Encounters / Awakenings
Emily Stanback • T/Th 11:30-1
When we see someone—on the street, on the bus, in the grocery store, or in a college classroom—how do we size them up? How might they size us up? How do our past experiences inform the ways we interpret the people we encounter—and the ways we think about ourselves? How can historical and cultural contexts help to explain our judgments and beliefs? When, how, and why do we change our minds about ourselves and others?
This is a course about the complexities of identity. In it, we will focus especially on the kinds of moments that make us question what we think we know about other people—and what we think we know about our own place in society. In exploring such moments of encounter and awakening we’ll take a historical and interdisciplinary approach, looking at everything from medical texts from the 1700s to slavery narratives to novels to contemporary advertisements and music. Readings include: Mary Shelley’s Frankenstein; Jamaica Kincaid’s A Small Place.
The Noble and the Ignoble
Marek Steedman • M/W 1:15-2:45
In the Roman Republic the nobility were, literally, the “well known.” They were the celebrated, the famous, the renowned; they defined high status, good birth, and good taste. The common people, by contrast, were ignoble – literally the unknown, or the obscure. In the first semester, we explore different ways of thinking about status, taste, and nobility. Do these concepts have any meaning in our own society? What value might the idea of ‘nobility’ have for us? In the second semester we revel in the common, the ‘low brow.’ Should we dismiss or look down on ‘pop’ culture; simply enjoy it as fun diversion; or does it have intrinsic value we should pay attention to? Throughout the year we will examine the relation between value and status, shifting perspectives to better understand how our values are shaped by where we stand. Readings include: The Odyssey; Pride and Prejudice; Nobility of Spirit: A Forgotten Ideal.
Into the Void
Donald Yee • M/W 1:15-2:45
There is a wide, yawning black infinity. In every direction, the extension is endless; the sensation of depth is overwhelming. And the darkness is immortal.
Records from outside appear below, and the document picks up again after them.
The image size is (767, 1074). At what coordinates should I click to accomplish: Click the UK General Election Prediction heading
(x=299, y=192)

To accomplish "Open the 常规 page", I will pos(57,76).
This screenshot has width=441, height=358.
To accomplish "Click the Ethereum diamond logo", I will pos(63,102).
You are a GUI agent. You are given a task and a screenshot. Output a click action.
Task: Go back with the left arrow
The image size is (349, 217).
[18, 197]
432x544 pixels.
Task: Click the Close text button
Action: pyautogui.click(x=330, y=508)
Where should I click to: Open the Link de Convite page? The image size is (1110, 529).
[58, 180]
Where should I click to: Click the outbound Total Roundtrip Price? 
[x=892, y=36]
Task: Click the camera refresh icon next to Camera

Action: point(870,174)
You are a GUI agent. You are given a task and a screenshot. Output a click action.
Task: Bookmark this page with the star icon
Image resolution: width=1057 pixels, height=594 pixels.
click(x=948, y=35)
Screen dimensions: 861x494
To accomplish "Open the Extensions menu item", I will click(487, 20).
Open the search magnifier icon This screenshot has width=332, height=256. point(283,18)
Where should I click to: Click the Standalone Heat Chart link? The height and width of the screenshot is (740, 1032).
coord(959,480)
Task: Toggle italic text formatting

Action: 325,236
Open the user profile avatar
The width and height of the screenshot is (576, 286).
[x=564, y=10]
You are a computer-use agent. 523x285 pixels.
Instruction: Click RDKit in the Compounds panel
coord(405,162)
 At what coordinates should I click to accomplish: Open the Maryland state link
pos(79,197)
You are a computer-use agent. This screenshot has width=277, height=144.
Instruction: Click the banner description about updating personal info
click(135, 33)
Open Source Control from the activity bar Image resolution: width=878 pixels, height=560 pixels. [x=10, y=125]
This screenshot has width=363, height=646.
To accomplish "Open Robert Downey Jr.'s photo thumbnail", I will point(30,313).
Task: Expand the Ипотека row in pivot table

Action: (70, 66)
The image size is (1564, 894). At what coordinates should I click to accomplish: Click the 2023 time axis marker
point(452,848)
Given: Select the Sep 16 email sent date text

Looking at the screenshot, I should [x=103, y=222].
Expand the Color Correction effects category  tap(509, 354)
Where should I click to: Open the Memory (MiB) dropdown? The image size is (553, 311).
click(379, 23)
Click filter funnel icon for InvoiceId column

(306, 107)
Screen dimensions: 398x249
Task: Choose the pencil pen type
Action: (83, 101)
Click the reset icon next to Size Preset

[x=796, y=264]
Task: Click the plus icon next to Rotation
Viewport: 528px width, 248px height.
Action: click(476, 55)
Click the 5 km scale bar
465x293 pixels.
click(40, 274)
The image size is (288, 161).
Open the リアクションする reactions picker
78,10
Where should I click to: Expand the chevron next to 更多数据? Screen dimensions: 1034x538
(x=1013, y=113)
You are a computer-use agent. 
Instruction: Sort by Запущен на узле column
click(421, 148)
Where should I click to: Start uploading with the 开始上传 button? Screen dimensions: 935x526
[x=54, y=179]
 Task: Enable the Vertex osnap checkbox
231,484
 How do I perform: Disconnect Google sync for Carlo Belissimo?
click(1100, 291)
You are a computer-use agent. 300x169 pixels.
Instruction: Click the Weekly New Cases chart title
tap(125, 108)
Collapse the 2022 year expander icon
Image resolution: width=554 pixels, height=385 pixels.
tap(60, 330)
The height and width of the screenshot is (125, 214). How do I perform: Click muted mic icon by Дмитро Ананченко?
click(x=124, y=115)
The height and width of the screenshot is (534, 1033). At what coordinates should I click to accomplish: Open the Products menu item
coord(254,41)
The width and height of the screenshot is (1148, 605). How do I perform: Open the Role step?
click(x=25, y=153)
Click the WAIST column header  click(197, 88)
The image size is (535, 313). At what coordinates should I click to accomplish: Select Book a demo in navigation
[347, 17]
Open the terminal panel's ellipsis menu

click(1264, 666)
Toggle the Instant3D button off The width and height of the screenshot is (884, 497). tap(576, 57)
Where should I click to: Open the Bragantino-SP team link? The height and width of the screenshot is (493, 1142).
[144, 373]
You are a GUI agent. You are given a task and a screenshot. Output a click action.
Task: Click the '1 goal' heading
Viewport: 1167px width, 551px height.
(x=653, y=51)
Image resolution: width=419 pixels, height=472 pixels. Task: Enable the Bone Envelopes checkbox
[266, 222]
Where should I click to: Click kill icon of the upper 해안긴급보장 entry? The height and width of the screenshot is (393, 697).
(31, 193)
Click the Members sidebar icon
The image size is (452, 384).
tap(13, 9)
The above quote from Carl Sagan sums up not only our Universe, but our pursuit of knowledge. How do we start to bring light to that void? What do we do when we reach a dead end or don’t get the answer we were hoping for? Alternatively, what happens when we get all the answers we hoped for? Where do we go from there? Sometimes asking questions about the world feels like stepping off into that yawning black infinity. But this process can bring us light too, with new knowledge, new ideas, and new ways of seeing our world. In the first semester of this class, we will explore how the process of looking into the unknown can be haunting, challenging, and fraught with unexpected consequences. During the second semester we will shift to understanding what happens when you find answers and must decide how to move on from there. Readings include: Unraveling Piltdown; The Lost City of Z; The Ghost Map: The Story of London's Most Terrifying Epidemic—and How It Changed Science, Cities, and the Modern World.